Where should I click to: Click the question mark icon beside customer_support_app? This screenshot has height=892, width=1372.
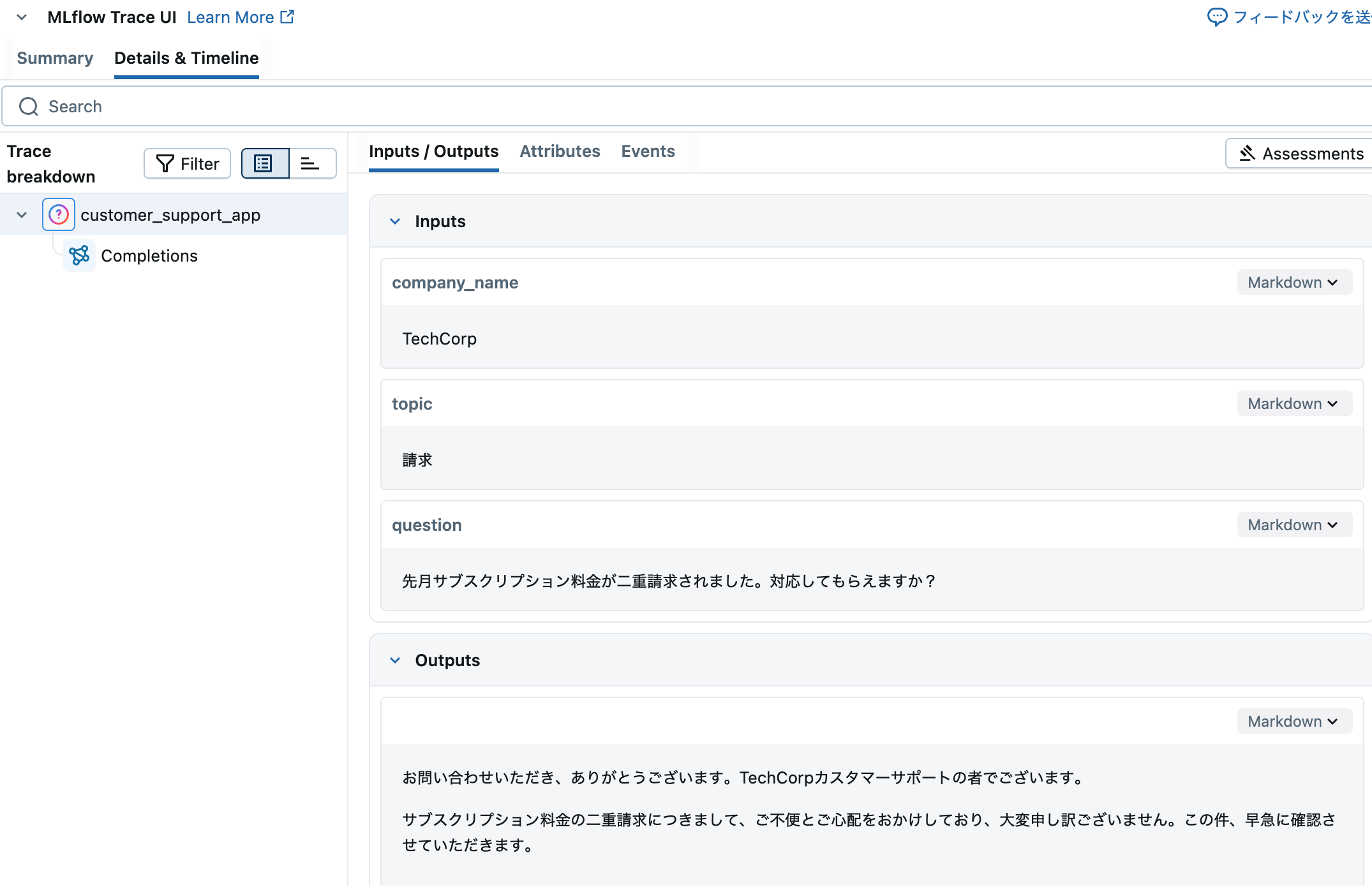(58, 214)
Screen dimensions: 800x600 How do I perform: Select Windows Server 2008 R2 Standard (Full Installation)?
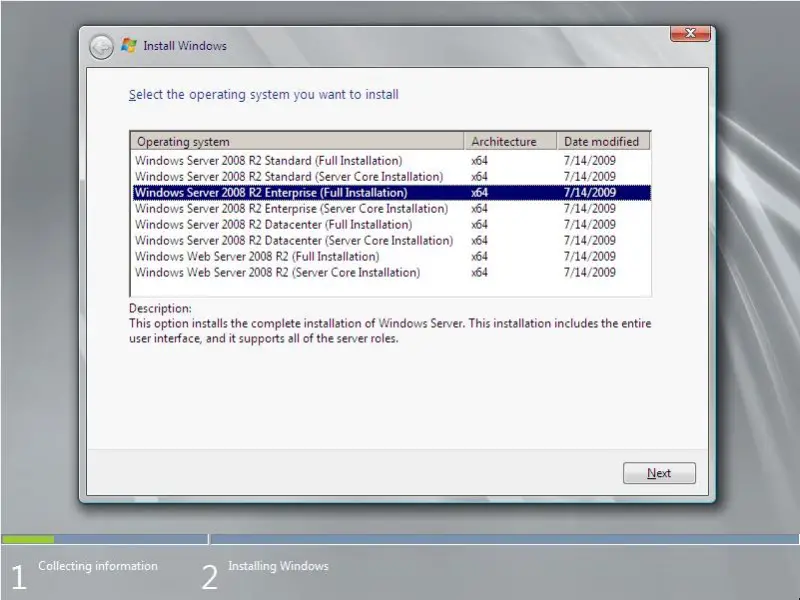[x=268, y=160]
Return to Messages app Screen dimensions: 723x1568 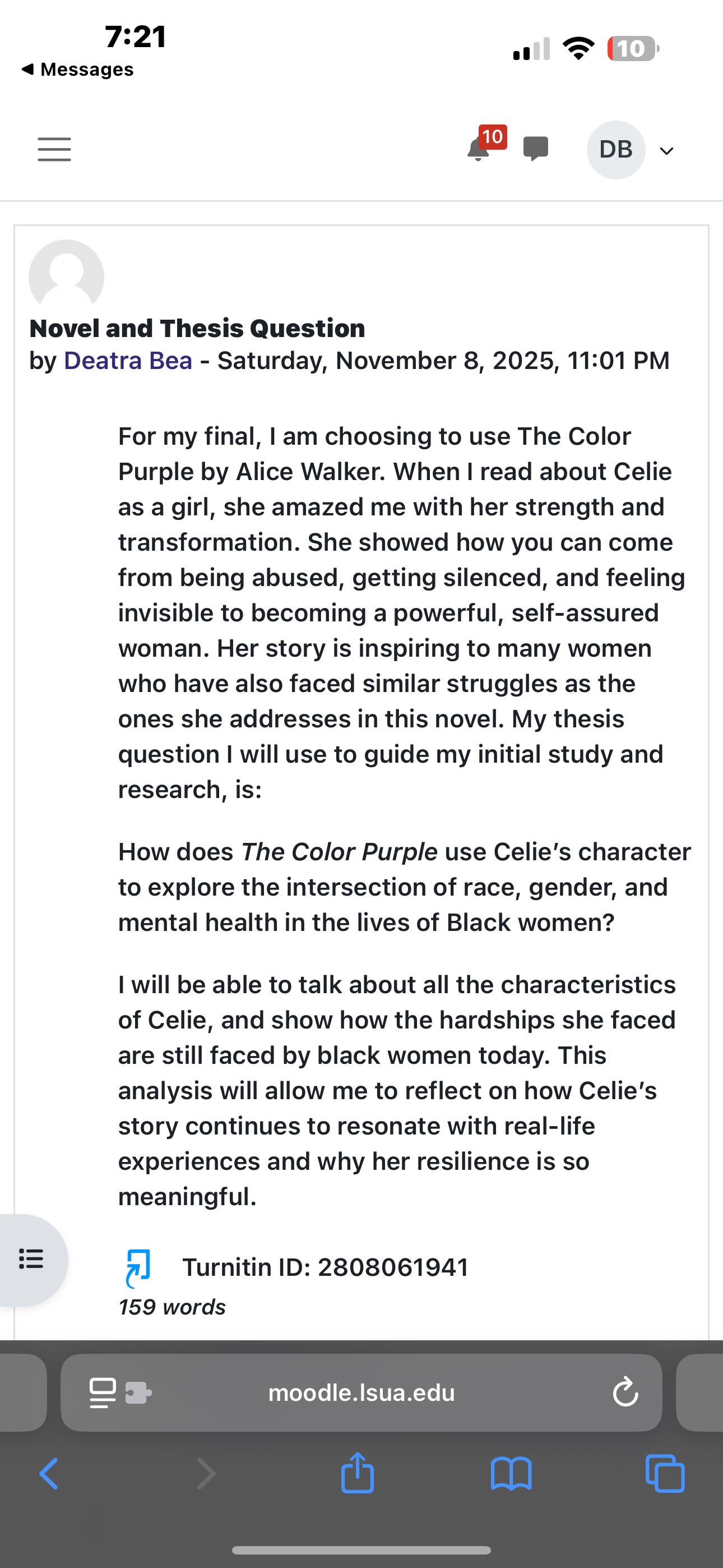point(78,70)
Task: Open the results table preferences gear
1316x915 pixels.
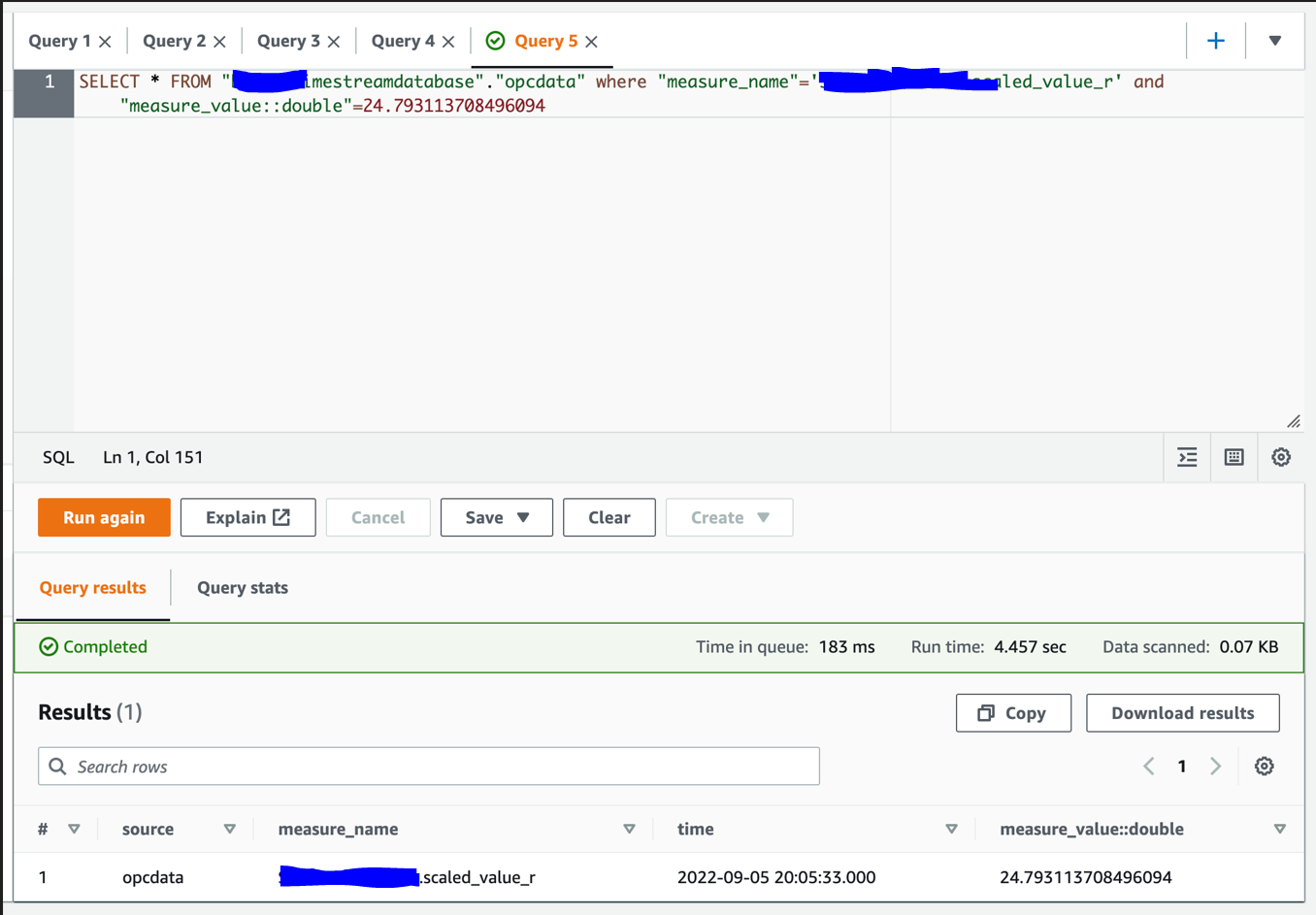Action: (x=1264, y=766)
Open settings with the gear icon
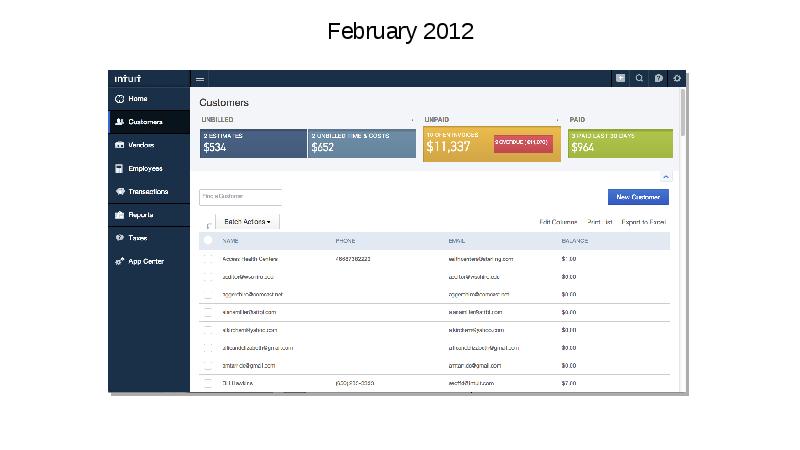The height and width of the screenshot is (450, 800). coord(677,78)
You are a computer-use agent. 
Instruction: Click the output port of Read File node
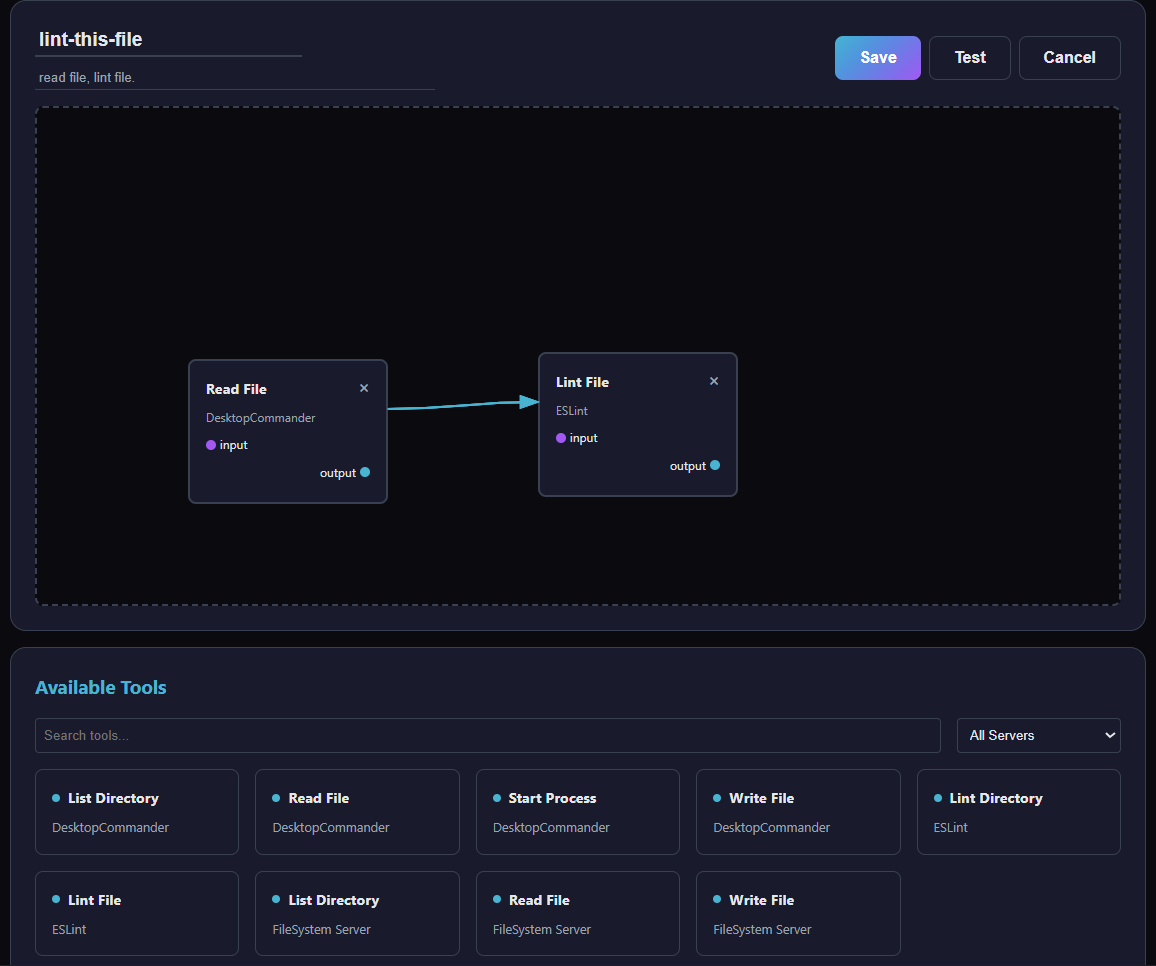[364, 472]
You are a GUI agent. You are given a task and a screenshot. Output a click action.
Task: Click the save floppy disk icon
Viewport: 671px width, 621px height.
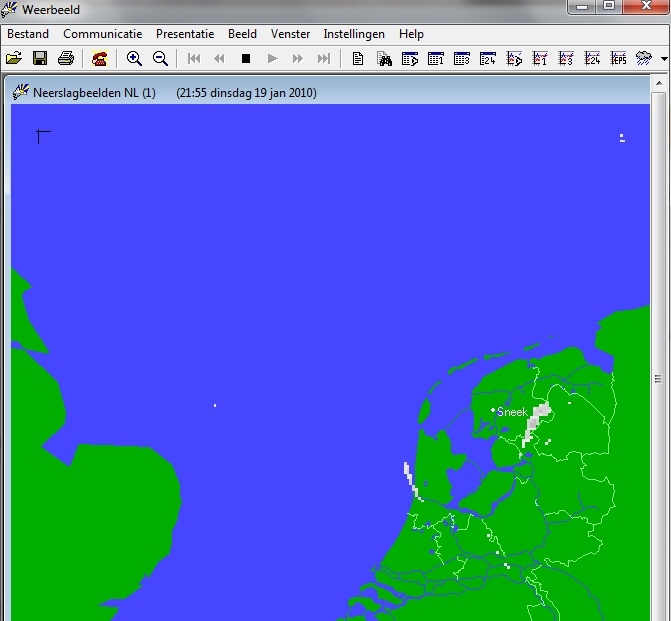pyautogui.click(x=40, y=58)
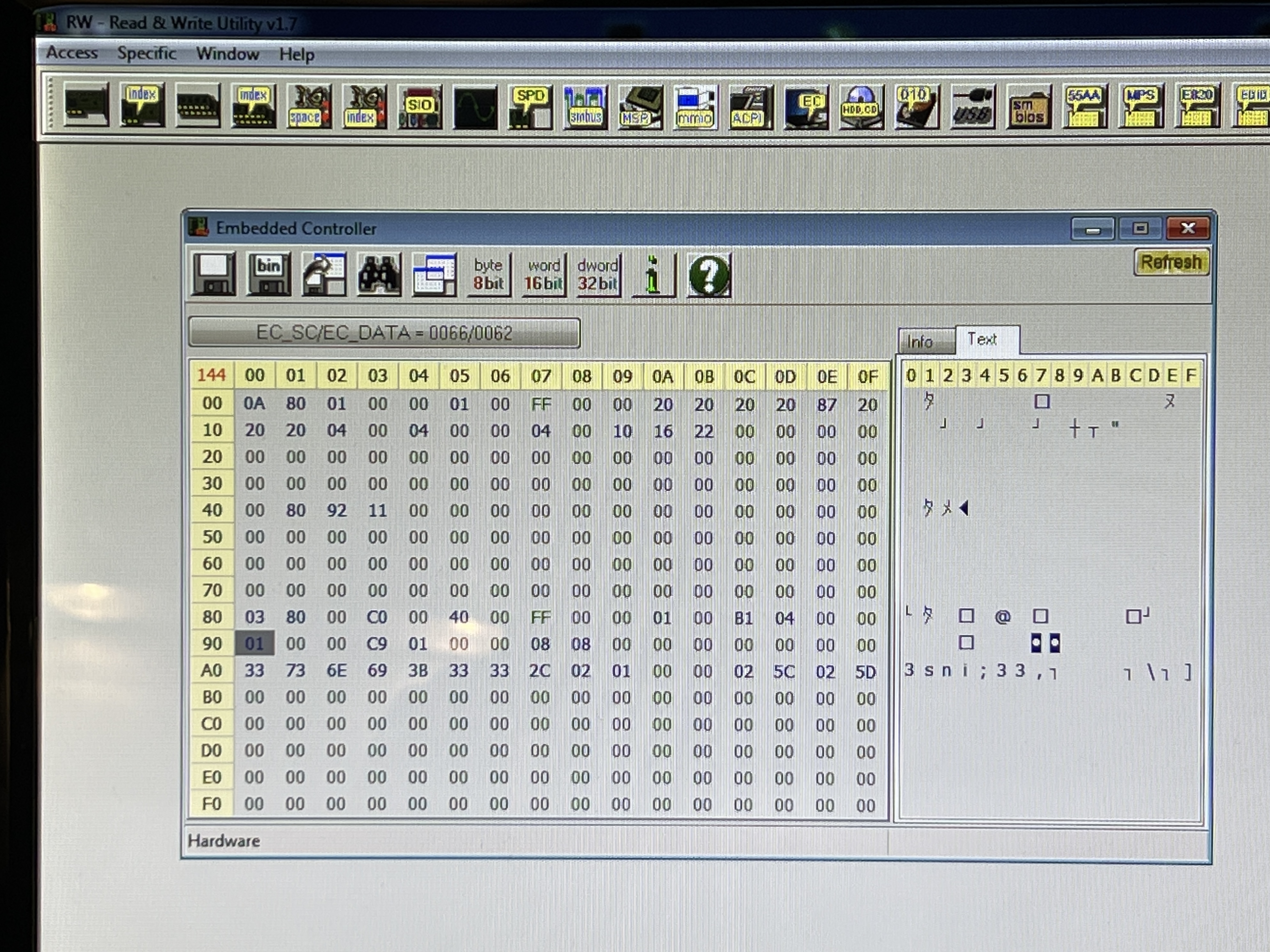Viewport: 1270px width, 952px height.
Task: Switch to word 16bit view
Action: coord(543,274)
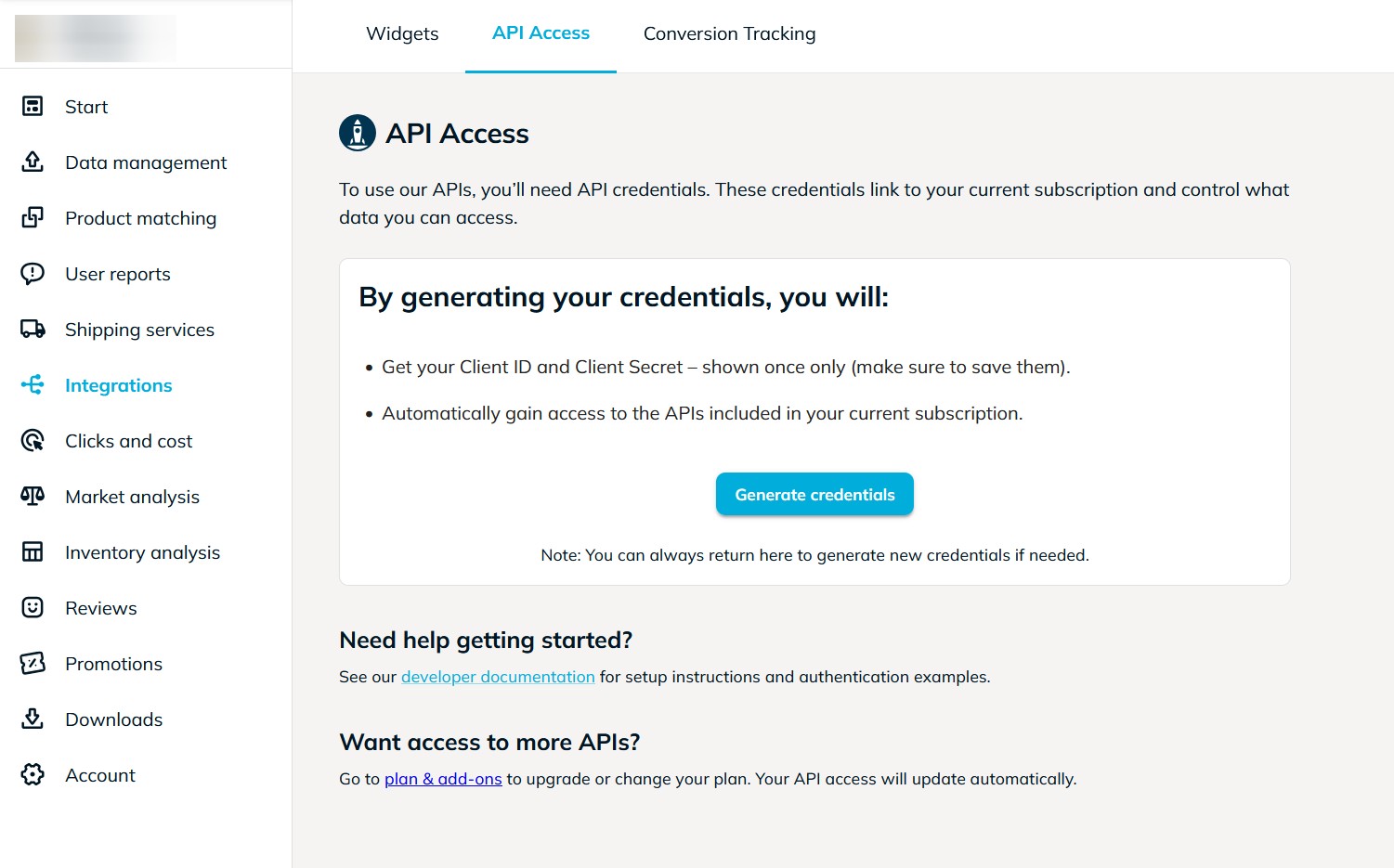The image size is (1394, 868).
Task: Select the Market analysis scales icon
Action: (x=33, y=496)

→ Task goal: Copy the lines of the records word for word, from the line with "Task: Open the results table preferences gear" through the end of the records. Leave the pictures out of your answer.

→ Final answer:
Task: Open the results table preferences gear
1316x915 pixels.
Action: (x=1264, y=766)
Open settings with the gear icon
The height and width of the screenshot is (450, 800). coord(677,78)
You are a computer-use agent. 
Instruction: Click the output port of Read File node
[364, 472]
You are a GUI agent. You are given a task and a screenshot. Output a click action.
Task: Click the save floppy disk icon
Viewport: 671px width, 621px height.
pyautogui.click(x=40, y=58)
Viewport: 1270px width, 952px height.
Task: Switch to word 16bit view
Action: coord(543,274)
The image size is (1394, 868).
Task: Select the Market analysis scales icon
Action: (x=33, y=496)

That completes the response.